This page lists known issues with Sensitive Data Protection, along with ways you can avoid or recover from the following issues.
General issues
Storing results to BigQuery
When a job or discovery scan is storing results to BigQuery, an
Already exists
error appears in the logs. The error does not indicate that
there is a problem; your results will be stored as expected.
BigQuery scanning
This section describes issues you might encounter when inspecting or profiling BigQuery data.
Issues common to inspection and profiling operations
The following issues are applicable to both BigQuery inspection and profiling operations.
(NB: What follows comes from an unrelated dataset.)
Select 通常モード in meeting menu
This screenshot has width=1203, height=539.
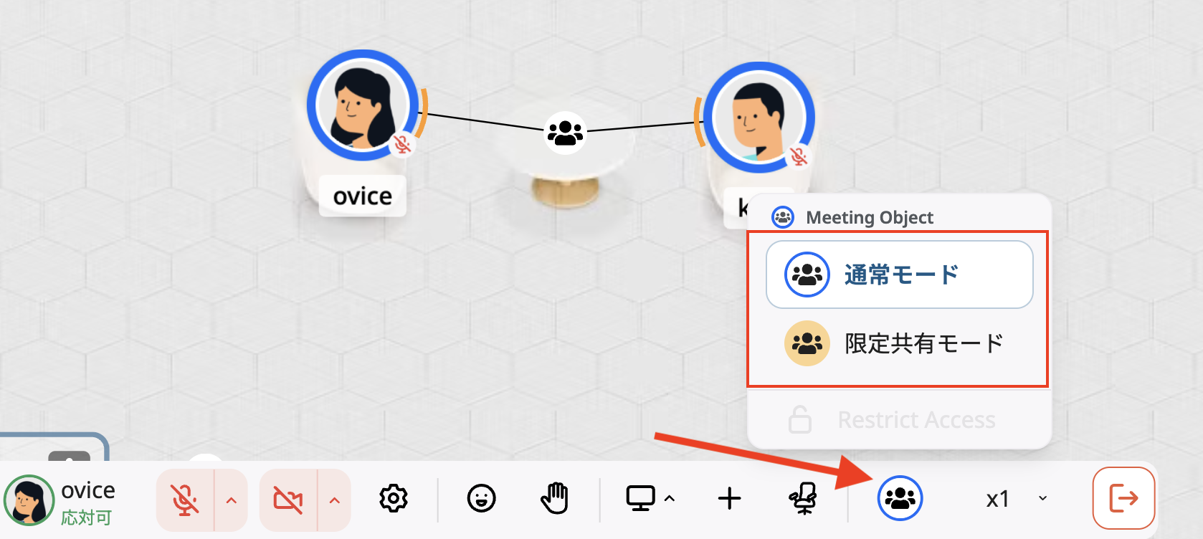click(x=899, y=275)
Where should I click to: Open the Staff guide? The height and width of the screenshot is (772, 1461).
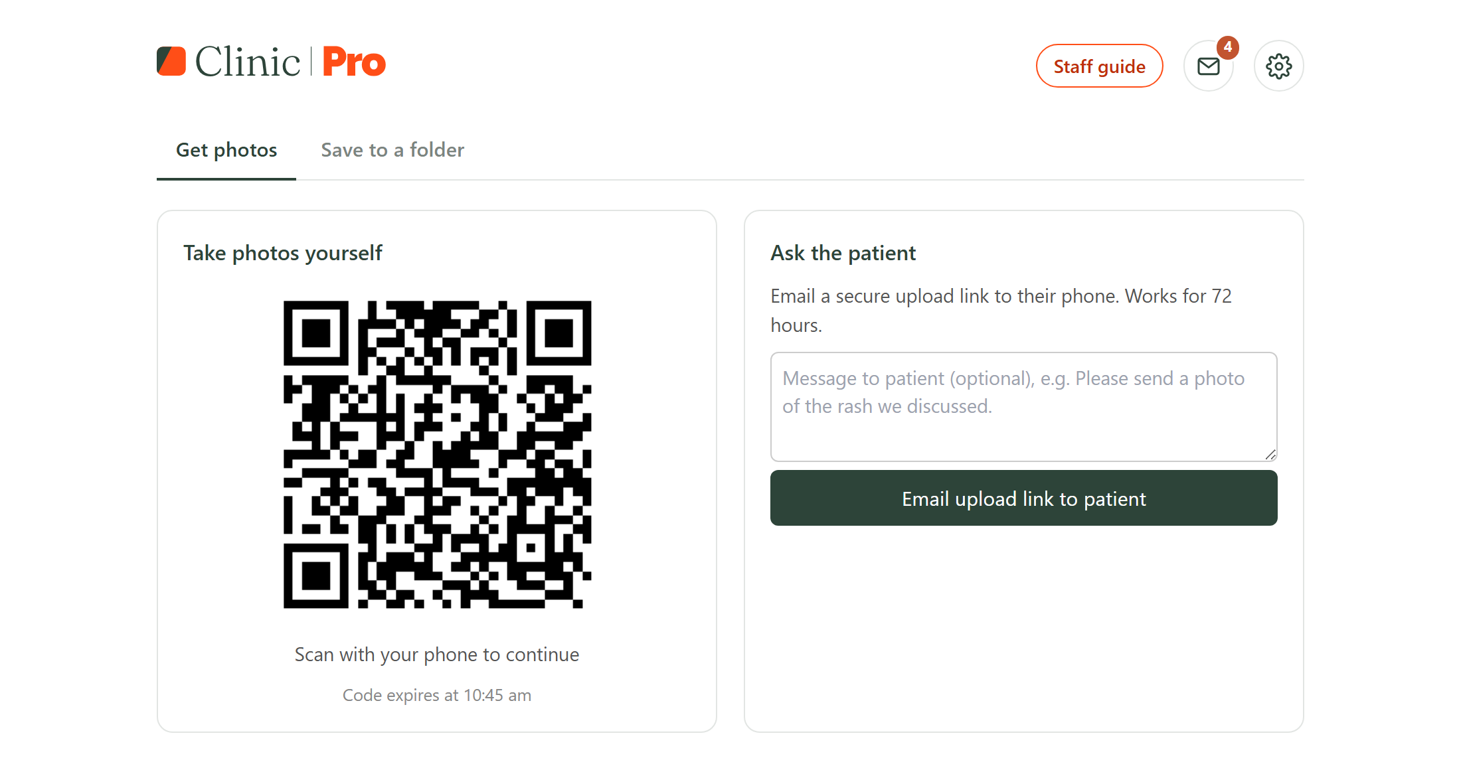[1099, 66]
Rows with row-level security can't be scanned
Row-level security policies can prevent Sensitive Data Protection from inspecting and profiling the protected BigQuery tables. If you have row-level security policies applied to your BigQuery tables, we recommend that you set a TRUE filter and include the service agent in the grantee list:
- If you're profiling data at the organization or folder level, include the service agent of the container project in the grantee list.
- If you're profiling data at the project level or running an inspection job on a table, include the service agent of the project in the grantee list.
Duplicate rows
When writing data to a BigQuery table, Sensitive Data Protection might write duplicate rows.
Recently streamed data
Sensitive Data Protection doesn't scan recently streamed data (formerly known as streaming buffer). For more information, see Streaming data availability in the BigQuery documentation.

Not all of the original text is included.